Configure ECH by using the CLI
- Add an HPKE key file.
add ssl hpkeKey <name> -file <keyfile> -dhKEM X_25519
- Enable ECH on the SSL profile.
set ssl profile <profile> -encryptedClientHello ENABLED
- Add the ECH configuration.
add ssl echConfig <name> -ECHcipher <cipher> -hpkeKeyName <hpkekey> -version <version> -ECHPublicName <fqdn> -ECHconfigId <configid>
- Bind the ECH configuration to the SSL profile.
bind ssl profile <profile> -ECHconfigName <echconfig>
Note:
Once the ECH configuration is bound to the SSL profile, bind that SSL profile to the SSL virtual server.
Example:
add ssl hpkeKey h1 -file hpke.key -dhKEM X_25519
set ssl profile p1 -encryptedClientHello ENABLED
add echConfig ech_conf -echCipher AES128-GCM-HKDFSHA256 -hpkeKeyName K1 -ECHPublicName abc.com -ECHConfigId 1 -version 65037
bind ssl profile p1 -ECHconfigName ech_conf
set ssl vserver v1 -sslProfile p1
show ssl profile p1
Name: p1 (Front-End)
SSLv3: DISABLED TLSv1.0: ENABLED TLSv1.1: ENABLED TLSv1.2: ENABLED TLSv1.3: ENABLED
Client Auth: DISABLED
Use only bound CA certificates: DISABLED
Strict CA checks: NO
Session Reuse: ENABLED Timeout: 120 seconds
DH: DISABLED
DH Private-Key Exponent Size Limit: DISABLED Ephemeral RSA: ENABLED Refresh Count: 0
Deny SSL Renegotiation ALL
Non FIPS Ciphers: DISABLED
Cipher Redirect: DISABLED
SSL Redirect: DISABLED
Send Close-Notify: YES
Strict Sig-Digest Check: DISABLED
Zero RTT Early Data: DISABLED
DHE Key Exchange With PSK: NO
Tickets Per Authentication Context: 1
Push Encryption Trigger: Always
PUSH encryption trigger timeout: 1 ms
SNI: DISABLED
OCSP Stapling: DISABLED
Strict Host Header check for SNI enabled SSL sessions: NO
Match HTTP Host header with SNI: CERT
Push flag: 0x0 (Auto)
SSL quantum size: 8 kB
Encryption trigger timeout 100 mS
Encryption trigger packet count: 45
Subject/Issuer Name Insertion Format: Unicode
SSL Interception: DISABLED
SSL Interception OCSP Check: ENABLED
SSL Interception End to End Renegotiation: ENABLED
SSL Interception Maximum Reuse Sessions per Server: 10
Session Ticket: DISABLED
HSTS: DISABLED
HSTS IncludeSubDomains: NO
HSTS Max-Age: 0
HSTS Preload: NO
Allow Extended Master Secret: NO
Send ALPN Protocol: NONE
Encrypted Client Hello: ENABLED
SSL Client Logs: DISABLED
Done
show ssl vserver v1
Advanced SSL configuration for VServer v1:
Profile Name :p1
1) CertKey Name: ns1 Server Certificate
Done
<!--NeedCopy-->
Configure ECH by using the GUI
- Navigate to Traffic Management > SSL > HPKE Keys.
- Click Add.
- In the Add HPKE Key page type the key details.

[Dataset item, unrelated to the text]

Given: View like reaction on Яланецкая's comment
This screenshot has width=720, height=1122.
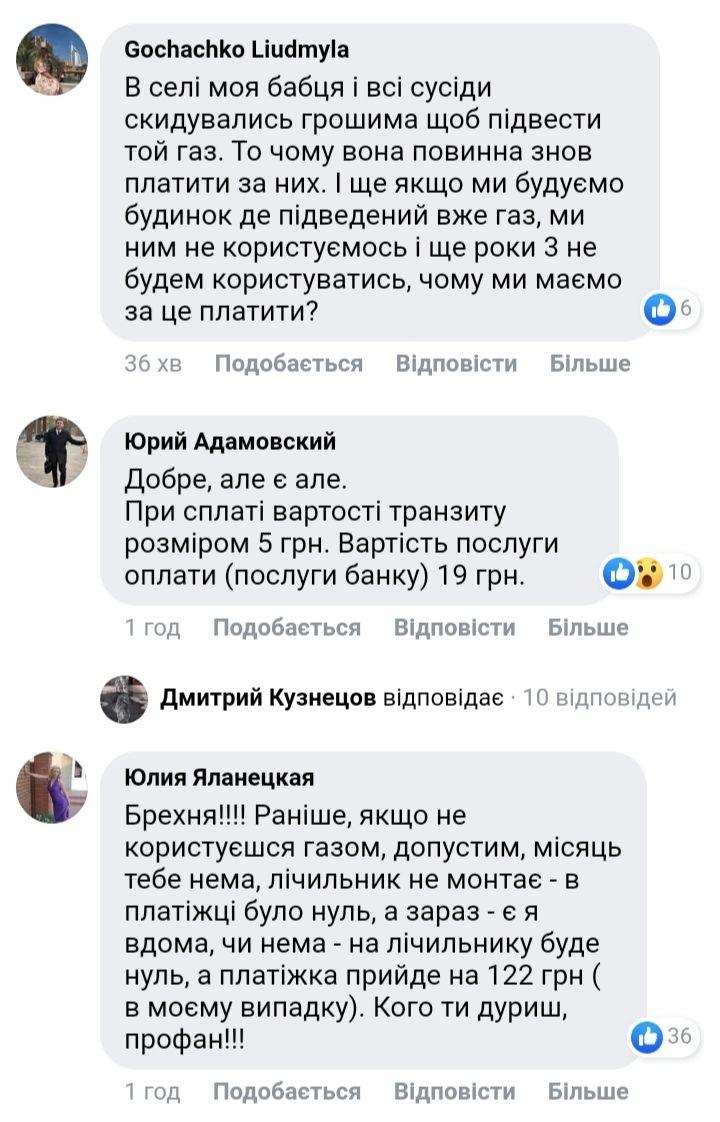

- Navigate to Traffic Management > SSL >ECH.
- In the Encrypted Client Hello Configuration page, click Add.
- In the Add ECH Configuration page add the ECH configuration details.

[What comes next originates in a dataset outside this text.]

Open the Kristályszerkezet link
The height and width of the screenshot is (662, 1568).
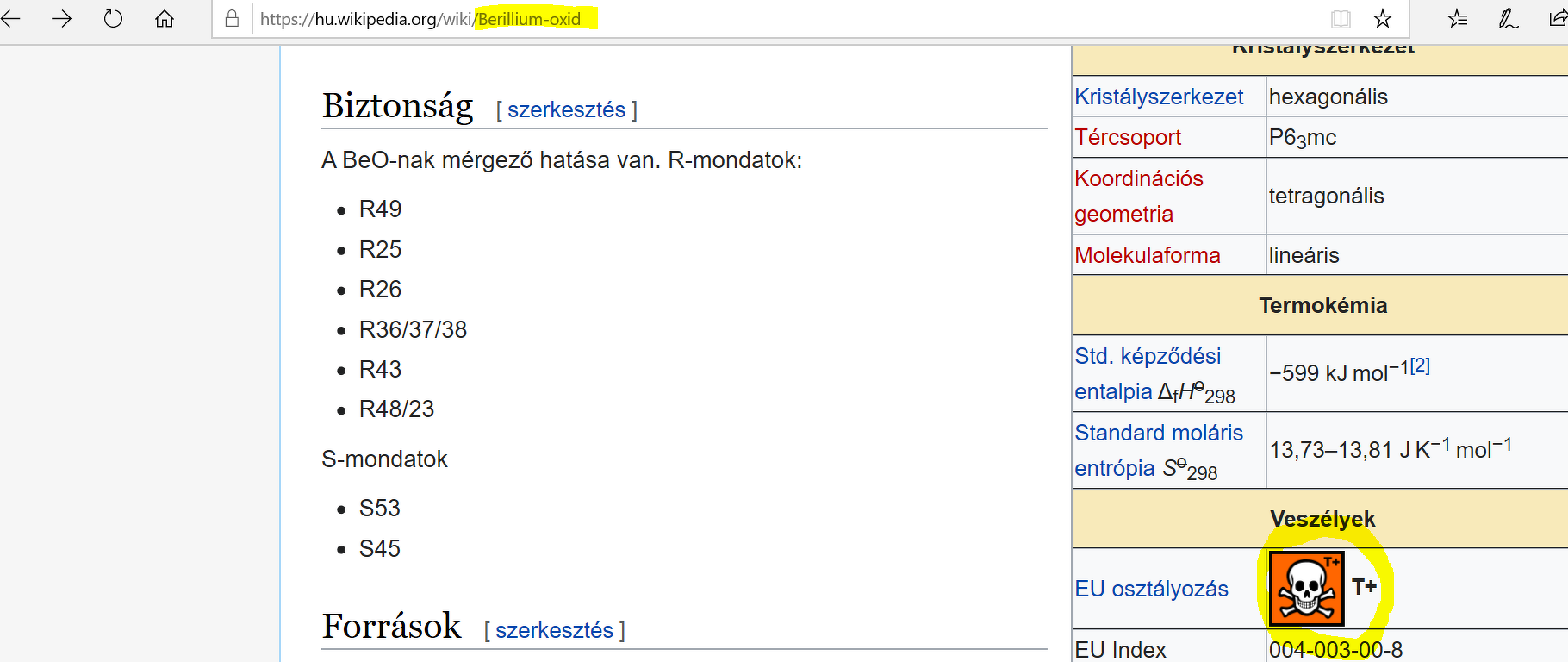(1159, 97)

- Navigate to System > Profiles> SSL Profiles.
- Select the profile with the ECH configuration, click Edit.
- Select Encrypted Client Hello.
- In the SSL Profiles page, navigate to Advance Settings > ECH Configuration.
- In the ECH Configuration Binding page, select the ECH configuration name.
- Click BIND.
Note:
Once the ECH configuration is bound to the SSL profile, bind that SSL profile to the SSL virtual server.
Limitations
- ECH is not compatible with HTTP_QUIC virtual servers.
- ECH does not function with the Hello Retry Request mechanism in TLS 1.3 handshakes.
- ECH does not support the Pre-Shared Key (PSK) method for key exchange.
- ECH is only supported on the front end of VPX, MPX, and SDX and not on back-end servers.